WHAT TO WORK ON
Find the line that contains "Where should I click to: Click the Texas". Then set down that line and all the lines after it, to the end of the records, exactly and with nothing added.

** SUPPLIED MATERIAL follows **

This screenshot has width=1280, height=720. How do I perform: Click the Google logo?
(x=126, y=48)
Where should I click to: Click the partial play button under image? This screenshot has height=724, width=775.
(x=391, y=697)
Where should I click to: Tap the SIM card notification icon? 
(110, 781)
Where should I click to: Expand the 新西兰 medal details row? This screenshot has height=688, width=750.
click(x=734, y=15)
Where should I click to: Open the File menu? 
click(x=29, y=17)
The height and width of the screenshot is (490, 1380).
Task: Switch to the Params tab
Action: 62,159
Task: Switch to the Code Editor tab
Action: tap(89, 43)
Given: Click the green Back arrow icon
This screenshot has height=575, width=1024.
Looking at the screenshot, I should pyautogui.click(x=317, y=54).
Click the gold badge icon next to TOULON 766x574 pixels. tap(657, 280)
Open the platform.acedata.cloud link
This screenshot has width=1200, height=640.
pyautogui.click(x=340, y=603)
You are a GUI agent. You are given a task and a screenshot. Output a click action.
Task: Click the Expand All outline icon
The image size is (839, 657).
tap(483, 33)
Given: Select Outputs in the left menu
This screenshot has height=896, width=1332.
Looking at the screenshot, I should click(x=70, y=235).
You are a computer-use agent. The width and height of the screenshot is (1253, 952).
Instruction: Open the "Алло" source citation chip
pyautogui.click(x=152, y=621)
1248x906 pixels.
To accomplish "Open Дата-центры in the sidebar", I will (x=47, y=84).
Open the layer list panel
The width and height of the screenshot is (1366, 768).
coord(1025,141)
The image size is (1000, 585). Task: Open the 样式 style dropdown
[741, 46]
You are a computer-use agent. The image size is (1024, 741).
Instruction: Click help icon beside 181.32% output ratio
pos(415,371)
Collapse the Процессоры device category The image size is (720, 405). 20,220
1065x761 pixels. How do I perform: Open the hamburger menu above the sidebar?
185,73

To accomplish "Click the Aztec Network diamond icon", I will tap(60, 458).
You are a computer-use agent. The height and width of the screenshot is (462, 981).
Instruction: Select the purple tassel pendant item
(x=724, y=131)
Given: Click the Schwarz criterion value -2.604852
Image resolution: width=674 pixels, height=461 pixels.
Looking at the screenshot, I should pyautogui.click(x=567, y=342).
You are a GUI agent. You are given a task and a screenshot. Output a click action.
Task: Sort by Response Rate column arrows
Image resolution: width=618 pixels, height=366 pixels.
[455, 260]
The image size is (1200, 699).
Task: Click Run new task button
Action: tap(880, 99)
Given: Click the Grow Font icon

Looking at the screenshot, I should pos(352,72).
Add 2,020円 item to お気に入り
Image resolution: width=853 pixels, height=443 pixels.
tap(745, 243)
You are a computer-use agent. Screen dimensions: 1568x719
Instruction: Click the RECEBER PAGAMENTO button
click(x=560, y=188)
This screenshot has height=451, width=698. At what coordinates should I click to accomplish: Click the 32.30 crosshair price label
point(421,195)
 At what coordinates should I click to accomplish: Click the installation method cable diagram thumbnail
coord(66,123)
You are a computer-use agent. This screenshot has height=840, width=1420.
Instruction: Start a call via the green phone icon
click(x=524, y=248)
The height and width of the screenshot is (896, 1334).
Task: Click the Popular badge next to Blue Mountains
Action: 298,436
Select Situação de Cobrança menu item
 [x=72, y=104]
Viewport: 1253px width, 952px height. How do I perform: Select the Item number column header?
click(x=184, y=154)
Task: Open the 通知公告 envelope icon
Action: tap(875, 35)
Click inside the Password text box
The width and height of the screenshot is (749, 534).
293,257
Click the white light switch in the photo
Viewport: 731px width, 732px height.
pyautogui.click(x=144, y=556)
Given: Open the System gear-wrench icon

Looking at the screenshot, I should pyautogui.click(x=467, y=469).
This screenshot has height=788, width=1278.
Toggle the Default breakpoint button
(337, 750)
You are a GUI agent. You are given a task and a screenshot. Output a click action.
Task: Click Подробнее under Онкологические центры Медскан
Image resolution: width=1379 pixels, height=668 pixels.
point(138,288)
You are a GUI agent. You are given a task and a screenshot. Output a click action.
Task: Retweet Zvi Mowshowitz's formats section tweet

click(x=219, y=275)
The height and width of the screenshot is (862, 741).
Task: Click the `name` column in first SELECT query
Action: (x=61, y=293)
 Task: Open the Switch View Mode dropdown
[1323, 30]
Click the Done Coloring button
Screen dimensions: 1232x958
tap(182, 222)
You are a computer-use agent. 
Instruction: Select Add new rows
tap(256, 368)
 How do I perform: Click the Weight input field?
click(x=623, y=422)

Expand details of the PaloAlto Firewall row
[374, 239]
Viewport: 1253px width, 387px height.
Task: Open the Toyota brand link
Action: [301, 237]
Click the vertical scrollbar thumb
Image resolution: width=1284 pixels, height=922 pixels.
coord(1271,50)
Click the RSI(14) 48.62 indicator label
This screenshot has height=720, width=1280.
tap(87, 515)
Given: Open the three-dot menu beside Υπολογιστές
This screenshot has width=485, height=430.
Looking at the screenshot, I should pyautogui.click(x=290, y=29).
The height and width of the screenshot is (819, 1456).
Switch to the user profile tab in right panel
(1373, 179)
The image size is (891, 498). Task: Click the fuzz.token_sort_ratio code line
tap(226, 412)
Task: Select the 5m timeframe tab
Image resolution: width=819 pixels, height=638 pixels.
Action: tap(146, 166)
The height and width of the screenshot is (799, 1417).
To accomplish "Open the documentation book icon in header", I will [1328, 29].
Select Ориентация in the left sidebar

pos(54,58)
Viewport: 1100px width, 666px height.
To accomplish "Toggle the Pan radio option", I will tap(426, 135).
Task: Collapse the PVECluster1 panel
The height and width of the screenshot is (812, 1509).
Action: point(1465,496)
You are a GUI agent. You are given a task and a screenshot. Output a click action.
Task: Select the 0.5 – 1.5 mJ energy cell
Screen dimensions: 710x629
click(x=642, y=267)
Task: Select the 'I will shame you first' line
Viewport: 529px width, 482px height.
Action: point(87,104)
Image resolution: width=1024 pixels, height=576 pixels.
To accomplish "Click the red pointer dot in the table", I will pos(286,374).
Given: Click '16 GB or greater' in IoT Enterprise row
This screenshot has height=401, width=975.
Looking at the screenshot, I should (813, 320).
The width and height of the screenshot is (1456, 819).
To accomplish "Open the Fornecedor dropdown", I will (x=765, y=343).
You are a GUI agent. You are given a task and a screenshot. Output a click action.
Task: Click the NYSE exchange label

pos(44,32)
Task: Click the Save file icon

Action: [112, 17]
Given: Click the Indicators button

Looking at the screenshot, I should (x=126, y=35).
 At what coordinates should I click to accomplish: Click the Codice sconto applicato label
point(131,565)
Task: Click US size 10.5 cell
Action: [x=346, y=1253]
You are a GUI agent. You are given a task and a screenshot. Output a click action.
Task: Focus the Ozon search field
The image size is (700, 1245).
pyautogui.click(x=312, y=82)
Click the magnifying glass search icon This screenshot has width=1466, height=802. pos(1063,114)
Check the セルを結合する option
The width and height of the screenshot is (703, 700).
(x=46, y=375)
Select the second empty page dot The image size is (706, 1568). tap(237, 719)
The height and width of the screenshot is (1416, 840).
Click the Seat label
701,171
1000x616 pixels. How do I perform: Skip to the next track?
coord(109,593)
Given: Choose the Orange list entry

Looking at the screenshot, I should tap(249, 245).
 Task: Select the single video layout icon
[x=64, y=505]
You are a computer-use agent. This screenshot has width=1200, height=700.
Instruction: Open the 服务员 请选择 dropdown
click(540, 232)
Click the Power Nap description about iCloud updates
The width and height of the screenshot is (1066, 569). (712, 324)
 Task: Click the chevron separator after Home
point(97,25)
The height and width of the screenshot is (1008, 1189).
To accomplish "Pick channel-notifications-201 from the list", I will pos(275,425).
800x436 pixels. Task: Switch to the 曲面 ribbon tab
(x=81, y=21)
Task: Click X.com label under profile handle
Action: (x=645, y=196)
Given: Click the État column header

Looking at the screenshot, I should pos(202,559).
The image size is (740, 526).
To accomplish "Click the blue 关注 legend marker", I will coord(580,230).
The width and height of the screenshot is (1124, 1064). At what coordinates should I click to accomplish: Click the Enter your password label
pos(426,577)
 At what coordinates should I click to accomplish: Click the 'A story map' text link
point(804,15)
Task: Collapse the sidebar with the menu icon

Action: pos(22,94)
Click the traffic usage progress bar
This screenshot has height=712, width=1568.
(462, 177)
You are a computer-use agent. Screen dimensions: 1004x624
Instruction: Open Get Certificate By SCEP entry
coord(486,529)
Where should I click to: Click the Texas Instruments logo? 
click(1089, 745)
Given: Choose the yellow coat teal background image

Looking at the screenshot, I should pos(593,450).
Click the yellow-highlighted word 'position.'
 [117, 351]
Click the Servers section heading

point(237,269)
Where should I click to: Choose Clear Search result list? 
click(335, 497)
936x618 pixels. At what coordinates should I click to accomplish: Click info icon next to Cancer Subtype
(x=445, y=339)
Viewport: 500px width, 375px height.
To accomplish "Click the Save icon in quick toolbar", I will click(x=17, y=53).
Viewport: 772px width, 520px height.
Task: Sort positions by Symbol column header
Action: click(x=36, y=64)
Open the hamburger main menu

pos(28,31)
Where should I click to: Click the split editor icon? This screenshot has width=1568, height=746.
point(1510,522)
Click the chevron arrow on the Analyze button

** End of SUPPLIED MATERIAL **

OUTPUT FOR THIS TASK
Where should I click to: Click the Texas Instruments logo? 
click(1089, 745)
Given: Choose the yellow coat teal background image

Looking at the screenshot, I should pos(593,450).
Click the yellow-highlighted word 'position.'
 [117, 351]
Click the Servers section heading

point(237,269)
Where should I click to: Choose Clear Search result list? 
click(335, 497)
936x618 pixels. At what coordinates should I click to accomplish: Click info icon next to Cancer Subtype
(x=445, y=339)
Viewport: 500px width, 375px height.
To accomplish "Click the Save icon in quick toolbar", I will click(x=17, y=53).
Viewport: 772px width, 520px height.
Task: Sort positions by Symbol column header
Action: click(x=36, y=64)
Open the hamburger main menu

pos(28,31)
Where should I click to: Click the split editor icon? This screenshot has width=1568, height=746.
point(1510,522)
Click the chevron arrow on the Analyze button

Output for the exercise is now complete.